Annaram is a village in Thungathurthy mandal, Suryapet district, Telangana, India. Nearly 95% of population is literate.

==History==
Annavaram is called Annaram. This village was once a small site for a group of inhabitants. At that time the name was "Velugu palli Annaram". Later it was renamed to its current name Annaram. This village has the traces of rich history. The elders and freedom fighters tells many stories about the village. Probably, this land was under the rule of the Kakatiya dynasty. Some old temples and remains of fortified walls and buildings can be found at Gutta which is located near government High school. This village has the active participation in the Telangana movement Razakar against Nizam rulers. One can find more than half a dozen Freedom Fighters in the villages. To enhance its name and its legacy, there are many another gems in the Annaram crown. The Temple of Rama, CSI and Baptist Church and Mosque (Maseed), Mutyalamma and Sounamma Temples are some of the religious places in the village.

==Demographics==
The boundaries are Sangem to the east, Thungathurthy to the west, Karvilala Kothagudem to the north and Velugupalli to the south. The village is surrounded by four lakes: Turupu Erra Kumta to the east, Erra Kunta to the west, Sama cheruvu and Marri Kunta to the north, and Kothan Kunta, Sone Kunta and Bandam to the south. There are 8-10 notified lakes in the village and two guttas.

The population is approximately 5,000 to 5,500 and there are 3,100 voters in the village. It is a major gram panchayath and there are 12 panchayath wards. Apart from the village population, it has a population of approximately 1,000 from the hamlet villages Keshava Puram and Boda Banda

==Distances==
- Distance from various cities (approximately)
- Hyderabad (state capital) – 140 km
- Suryapet (district HQ) – 35 km
- Khammam – 80 km
- Warangal – 90 km

==Facilities==
There are three government schools in the village, Zilla Parishad Primary School (since 1973), and Zilla Parishad High School and a government primary school.
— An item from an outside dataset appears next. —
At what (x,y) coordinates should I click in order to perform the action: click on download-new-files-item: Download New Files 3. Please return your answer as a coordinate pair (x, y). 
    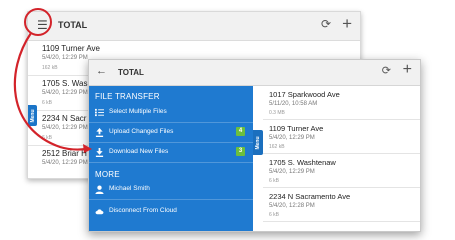
    Looking at the image, I should click on (171, 153).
The village has a PHC sub centre, post office, a water tank and one power sub-station.

==Transportation==
Annaram is connected to the rest of the state and other districts by road. The Telangana State Road Transport Corporation runs a fleet of ten buses in the village. Annaram haa a bus station. Buses are available to various places, mainly to Hyderabad, Suryapet, and other parts of the state via different towns and villages of the region. The yellow colored auto rickshaw is the most widely used transport service and has a minimum fare of ₹ 6 to Mandal and ₹ 22 to Suryapet.

==Economy==
Annaram's economy is predominantly agricultural with several traditional village industries. Agriculture is the main occupation. The main agricultural products of the village are rice, mung bean, ground nut, chilli and cotton.

==People==
There are people from different religions – Hindu, Christian and Muslims. The famous festivals are Dasara, Bathukamma, Deepavali, Sankranti, Christmas, Ramjan, 26 January and 15 August.

==Sports==
District level games are conducted in Annaram every year and people play cricket, volleyball and kabaddi.